Многие крупные писатели советского времени: И. Бабель («Конармия»), М. Булгаков («Собачье сердце»), А. Фадеев («Разгром») и др., великолепно воспроизвели интонацию, лексику и грамматику нового языка новой эпохи. В первое послереволюционное десятилетие были проведены интереснейшие исследования, посвященные тектоническим сдвигам в языке россиян. Наиболее интересная и известная работа: «Язык революционной эпохи. Из наблюдений над русским языком (1917–1926)», принадлежит перу отечественного лингвиста А.М. Селищева{109}. Но, в отличие от Лафарга, автор исследования, с трудом сдерживая негодование, привел многочисленные образцы «порчи» русского языка новой России за счет притока новых канцеляризмов, партийных языковых клише и международных калек, просторечных выражений из языка городских рабочих окраин, деревень, юго-западных провинций и языков нерусских народов России и Европы.

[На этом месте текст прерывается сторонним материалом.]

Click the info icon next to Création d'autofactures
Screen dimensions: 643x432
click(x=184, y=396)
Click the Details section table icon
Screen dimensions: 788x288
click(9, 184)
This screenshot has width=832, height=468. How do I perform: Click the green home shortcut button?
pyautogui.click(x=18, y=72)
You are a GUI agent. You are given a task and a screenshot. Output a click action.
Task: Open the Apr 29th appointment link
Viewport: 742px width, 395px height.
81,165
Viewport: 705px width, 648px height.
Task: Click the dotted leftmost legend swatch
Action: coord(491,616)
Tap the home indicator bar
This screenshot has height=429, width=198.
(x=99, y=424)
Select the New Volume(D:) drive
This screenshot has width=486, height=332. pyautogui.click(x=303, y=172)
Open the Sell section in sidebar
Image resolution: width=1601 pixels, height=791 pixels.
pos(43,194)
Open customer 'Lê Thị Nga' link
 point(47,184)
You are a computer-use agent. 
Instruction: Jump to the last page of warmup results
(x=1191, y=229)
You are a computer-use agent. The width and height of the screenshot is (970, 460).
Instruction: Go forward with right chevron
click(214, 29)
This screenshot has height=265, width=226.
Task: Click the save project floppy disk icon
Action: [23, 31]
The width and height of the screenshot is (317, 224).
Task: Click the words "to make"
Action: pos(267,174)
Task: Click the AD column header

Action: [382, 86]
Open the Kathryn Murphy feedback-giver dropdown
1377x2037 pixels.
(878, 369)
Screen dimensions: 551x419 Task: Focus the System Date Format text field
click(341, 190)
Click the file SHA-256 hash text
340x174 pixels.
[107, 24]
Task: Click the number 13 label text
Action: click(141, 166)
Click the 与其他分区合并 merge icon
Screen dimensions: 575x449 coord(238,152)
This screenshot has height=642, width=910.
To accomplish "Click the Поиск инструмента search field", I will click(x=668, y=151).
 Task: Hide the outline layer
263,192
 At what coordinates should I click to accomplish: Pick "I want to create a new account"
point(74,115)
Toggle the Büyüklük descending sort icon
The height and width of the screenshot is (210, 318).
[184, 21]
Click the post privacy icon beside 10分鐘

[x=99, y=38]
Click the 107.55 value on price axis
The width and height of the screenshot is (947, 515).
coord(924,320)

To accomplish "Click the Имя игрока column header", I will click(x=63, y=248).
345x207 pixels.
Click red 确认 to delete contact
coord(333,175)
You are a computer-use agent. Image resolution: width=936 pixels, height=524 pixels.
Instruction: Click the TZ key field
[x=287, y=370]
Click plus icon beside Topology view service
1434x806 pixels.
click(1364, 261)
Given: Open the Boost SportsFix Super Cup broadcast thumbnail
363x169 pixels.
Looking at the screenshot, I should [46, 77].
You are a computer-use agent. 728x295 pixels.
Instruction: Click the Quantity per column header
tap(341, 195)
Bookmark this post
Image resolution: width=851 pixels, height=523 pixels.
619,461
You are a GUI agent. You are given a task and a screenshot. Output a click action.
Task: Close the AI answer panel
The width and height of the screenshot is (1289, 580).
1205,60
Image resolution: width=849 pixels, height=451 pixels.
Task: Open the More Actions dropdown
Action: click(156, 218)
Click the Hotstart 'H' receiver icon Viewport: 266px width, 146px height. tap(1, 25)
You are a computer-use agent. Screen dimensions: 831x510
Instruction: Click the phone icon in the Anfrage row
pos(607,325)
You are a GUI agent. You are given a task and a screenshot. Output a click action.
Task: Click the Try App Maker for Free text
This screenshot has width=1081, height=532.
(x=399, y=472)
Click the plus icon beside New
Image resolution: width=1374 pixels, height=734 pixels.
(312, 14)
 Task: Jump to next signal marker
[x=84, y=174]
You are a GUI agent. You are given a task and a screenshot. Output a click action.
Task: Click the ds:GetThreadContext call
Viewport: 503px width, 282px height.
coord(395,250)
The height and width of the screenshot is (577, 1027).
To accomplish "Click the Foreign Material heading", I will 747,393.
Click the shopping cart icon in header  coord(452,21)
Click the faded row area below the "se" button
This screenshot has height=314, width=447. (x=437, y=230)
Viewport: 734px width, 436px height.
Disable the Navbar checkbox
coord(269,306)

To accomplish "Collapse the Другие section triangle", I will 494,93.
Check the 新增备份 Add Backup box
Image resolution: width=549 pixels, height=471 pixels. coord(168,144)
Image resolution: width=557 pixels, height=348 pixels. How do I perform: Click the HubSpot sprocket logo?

Но наиболее точно уловил дух и конструктивные особенности послереволюционного языка Андрей Платонов. Удивительное дело, но именно в те годы, когда Марр много писал и выступал с высоких трибун, Платонов начал издавать свои первые произведения, герои которых мыслят «труд-магическими» категориями и объясняются на языке, очень напоминающем словесные конструкции языковеда Марра. Никто из исследователей творчества Платонова не обратил пока внимания на это разительное «схождение». Откройте любое крупное произведение Платонова, и вы прочитаете нечто похожее на ранее цитированное марровское. Герои говорят, а сам Платонов пишет на том же языке, что и академик Марр, хотя говорят и пишут, конечно же, о разном. Для примера цитирую из великого романа Платонова «Чевенгур»: «Он увидел, что время – это движение горя и такой же ощутительный предмет, как любое вещество, хотя бы и негодное в отделку»{110}. Чтобы не отвлекаться от главной темы, опускаю демонстрацию других «схождений» языков Марра и Платонова. Сталин еще с 30-х годов сразу же невзлюбил Платонова за его невероятный (точнее – невероятностный) язык и «труд-магическое» мышление героев, закинутых парадоксальным мышлением писателя в будущий первобытный коммунизм, время которого воистину «неразличимо». А о нелюбви к Марру за эти же грехи Сталин публично признался только в 1950 году. Но до этого рокового для научного наследия Марра года Сталин относился к яфетическому учению заинтересованно-благосклонно, а его самого сделал прижизненным и на долгие годы посмертным кумиром.
Глава 3. Кавказ как центр мироздания
Если бы Марр не занялся языкознанием, то он тем вернее остался бы в памяти потомков выдающимся ученым, не только нашедшим старинные грузинские и армянские рукописи, раскопавшим древние города. Он остался бы в памяти потомков сделавшим открытия, каждого из которых хватило бы на целую жизнь удачливого ученого. Таких удач было по крайней мере три: обнаружил в горах Армении и описал для науки вишапы – каменные изваяния гигантских рыб или драконов; задумался над происхождением и, по существу, объяснил миру средневековую грузинскую поэму Шоты из Рустава «Витязь в тигровой шкуре»; разработал и организовал первый структуралистский проект, моделью которого послужила старинная западноевропейская поэма «Тристан и Изольда». О других вспышках удивительных прозрений у нас еще будет повод поговорить. Все открытия и новаторства, так или иначе, были связаны с Кавказом, с примыкающим древнейшим переднеазиатским культурно-историческим ареалом и с доисторической Европой. И если для Сталина после революции центром мира стала Москва, а еще точнее – собственный кабинет, где бы тот ни находился, то для Марра центром мироздания на всю жизнь остался Кавказ. Вокруг него и по поводу его он выстраивал большую часть своих многовариантных концепций.